Inside the Zags' secret sauce . . .

A few days before Christmas, on a mostly deserted Gonzaga campus, I ran into Ken Bone, the former Seattle Pacific, Portland State and Washington State head coach. In a brief chat having to do with his special assistant’s role to GU coach Mark Few, Bone stopped me with an observation about the Gonzaga program.

He talked about chemistry and cohesiveness and camaraderie.

But it didn’t have to do with the players.

Most such discussions deal with the roster -- whether players get along, whether they’re unselfish, whether they’re focused first on getting their allotment of shots, whether they’re apt to want to be together off the floor.
Those are vitally important questions. But Bone -- essentially observing and advising in his year with the GU program -- was talking about something entirely different: Chemistry among the coaches.

“From what I’ve seen at Gonzaga, you have a group of coaches that know and accept each other’s roles,” he said, volunteering the thought without prompting. “There are different roles that need to be played, whether it’s on the practice court, or in a timeout, or in recruiting. They support each other. You can see the respect they have for each other. It’s really critical.”

Interesting thought. And no doubt an underrated one. There’s a natural inclination to examine closely the relationship players have with each other, and with their head coach, but we tend to accept as a given that the coaching staff has no hidden agendas -- that it naturally purrs along like a Ferrari.

To hear Bone tell it, we shouldn’t take it for granted.

“I don’t see any competition between staff members,” he said. “That can easily creep in there, too, sometimes.”

Makes sense. Assistants might be trying to carve out their own territory, bent on buffing their resume for their own head-coaching future. They might be trying to curry favor with the head coach to wedge out a more favorable position for a job recommendation.

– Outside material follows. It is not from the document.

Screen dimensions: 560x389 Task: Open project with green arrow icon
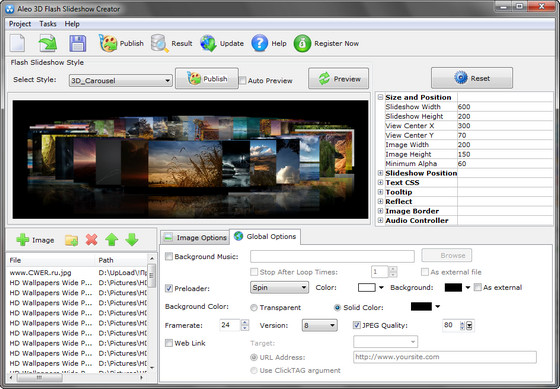[x=48, y=43]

The dynamics may be subtle, but the effect can be profound. Bone talked about the ways a fragile staff chemistry can infiltrate the team culture.

A given assistant usually has primary responsibility on a particular recruit. Once those players are infused into the program, an upwardly mobile assistant might try to argue for his player against that of another assistant “and try to manipulate certain conversations,” Bone says. “I’ve seen it happen.

“For example, we might be sitting with the staff before a game, talking about individuals, who might start, who might get X amount of minutes, do we need to get the ball inside. There’s opportunities for guys to manipulate those conversations.

“It appears to me there’s absolutely no hidden agenda. I just feel it’s all about what they need to do to win the game. I know that sounds simple, but I’ve seen the other side of it, and heard many stories -- like in any business. Certain people have their own agenda.”

When those agendas take hold, says Bone, the schism becomes apparent to players. If they sense that one assistant’s voice resonates more loudly and another’s isn’t respected, they pick up on it.

“That’s something that can splinter teams,” Bone says.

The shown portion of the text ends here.